Bitcoin ETFs are finally coming to the U.S. in 2024 and, by all indictions, the first ones will hit the market sometime in mid- to late-January. But now that the long-standing issues of if and when are resolved, the hot question surrounding Bitcoin ETFs is how exactly they will work—and, for now, the SEC is insisting on a process that doesn't make a ton of sense and will ultimately result in retail investors paying for added complication. More specifically, the agency wants to bar the would-be ETF issuers from using Bitcoin for in-kind redemptions, and instead carry out these transactions with cash.
To understand what this means, it's helpful to know how ETFs work in the first place. Recall that most ETFs hold a basket of shares in different companies, and that the issuer relies on deep-pocketed partners—market makers—to ensure the ETF's share price reflects the value of the underlying stocks. This occurs through an arbitrage system that lets the market makers turn up with a basket of stocks and redeem them for new shares in the ETF, which they can then sell at a profit. Or conversely, the arbitragers can turn up with shares of the ETF and ask for the underlying securities in return. In both cases, the transactions result in the price of the ETF shares aligning more closely with the underlying asset. It's a clever system that has made ETFs both inexpensive and widely popular.
Unfortunately, when it comes to the Bitcoin ETFs, the SEC is reportedly insisting that these transactions—the ones where market makers exchange the underlying asset for new shares or vice versa—be in cash and not "in-kind." This will likewise help ensure the ETF's share price closely tracks the underlying asset (Bitcoin in this case), but it will also be more expensive.

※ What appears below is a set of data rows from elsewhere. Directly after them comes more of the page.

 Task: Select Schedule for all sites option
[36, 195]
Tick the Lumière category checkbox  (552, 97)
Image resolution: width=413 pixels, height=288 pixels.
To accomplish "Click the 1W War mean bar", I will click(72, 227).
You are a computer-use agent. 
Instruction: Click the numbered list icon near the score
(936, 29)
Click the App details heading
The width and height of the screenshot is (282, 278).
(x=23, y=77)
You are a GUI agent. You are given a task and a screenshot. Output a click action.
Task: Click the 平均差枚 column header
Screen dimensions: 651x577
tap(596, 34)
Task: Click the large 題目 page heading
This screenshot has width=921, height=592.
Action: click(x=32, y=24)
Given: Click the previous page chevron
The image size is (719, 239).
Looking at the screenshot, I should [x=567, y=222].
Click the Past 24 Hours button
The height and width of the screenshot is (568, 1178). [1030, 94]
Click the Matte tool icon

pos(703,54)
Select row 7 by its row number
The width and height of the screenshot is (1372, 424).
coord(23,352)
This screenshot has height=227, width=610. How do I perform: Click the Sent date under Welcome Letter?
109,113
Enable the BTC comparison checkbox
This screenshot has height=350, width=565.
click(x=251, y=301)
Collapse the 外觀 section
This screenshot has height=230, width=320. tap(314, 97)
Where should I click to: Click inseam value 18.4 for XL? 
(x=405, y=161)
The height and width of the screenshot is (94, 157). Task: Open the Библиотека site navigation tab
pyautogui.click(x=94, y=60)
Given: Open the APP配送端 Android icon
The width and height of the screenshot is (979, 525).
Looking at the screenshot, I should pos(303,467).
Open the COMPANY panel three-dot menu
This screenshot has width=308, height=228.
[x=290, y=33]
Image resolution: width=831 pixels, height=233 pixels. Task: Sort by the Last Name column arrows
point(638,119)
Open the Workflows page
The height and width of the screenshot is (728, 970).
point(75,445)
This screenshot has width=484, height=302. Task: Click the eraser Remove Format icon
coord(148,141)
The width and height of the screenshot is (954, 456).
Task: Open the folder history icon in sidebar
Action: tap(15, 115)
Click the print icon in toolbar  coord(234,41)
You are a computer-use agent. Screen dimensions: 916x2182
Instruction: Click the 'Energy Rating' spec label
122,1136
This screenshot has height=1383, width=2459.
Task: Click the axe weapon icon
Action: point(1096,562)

This won't be due to tax implications—as Grayscale gently pointed out to Bloomberg Intelligence following an inaccurate report last week—but because the ETF issuers will have to spend money exchanging Bitcoin for cash and vice versa. It would be simpler, of course, to just let the parties transact in Bitcoin, but here we are. In any case, it will be retail investors who be will paying for the additional transaction costs.
This is an odd decision by the SEC, especially as in-kind transactions are the norm with other ETFs. Indeed, when it approved a gold ETF in 2014—a novel concept at the time—the SEC issued an explanatory letter describing how the ETF issuer and its partners would conduct in-kind transactions involving bars of gold. This is obviously cheaper and more efficient than requiring a gold ETF issuer to go buy or sell new bars whenever there is a redemption. So why not do the same with Bitcoin, or at least permit both cash and in-kind redemptions? That is reportedly what both Fidelity and BlackRock—not exactly sketchy fly-by-night companies—are asking for.
The most charitable explanation is that the SEC views Bitcoin as a novel asset that could be cornered, and the agency wants to minimize the opportunities for mischief in the form of self-dealing on the part of market makers and ETF issuers. The chances of such manipulation occurring, however, seem unlikely—recall that a federal appeals court rejected this argument when it forced the SEC to stop blocking Bitcoin ETFs in the first place.
There is also another potential explanation for the SEC's move to block in-kind redemptions, one that is rooted in the fact that, in the words of a D.C. insider, that "Chair Gensler hates hates hates to lose." If that's the case, it's possible that the head of the agency—stung by his defeat in court—is going to allow Bitcoin ETFs, but on terms that will make them more expensive and less attractive to buy. That's an odd position for an agency chairman who claims his top priority is looking out for the little guy.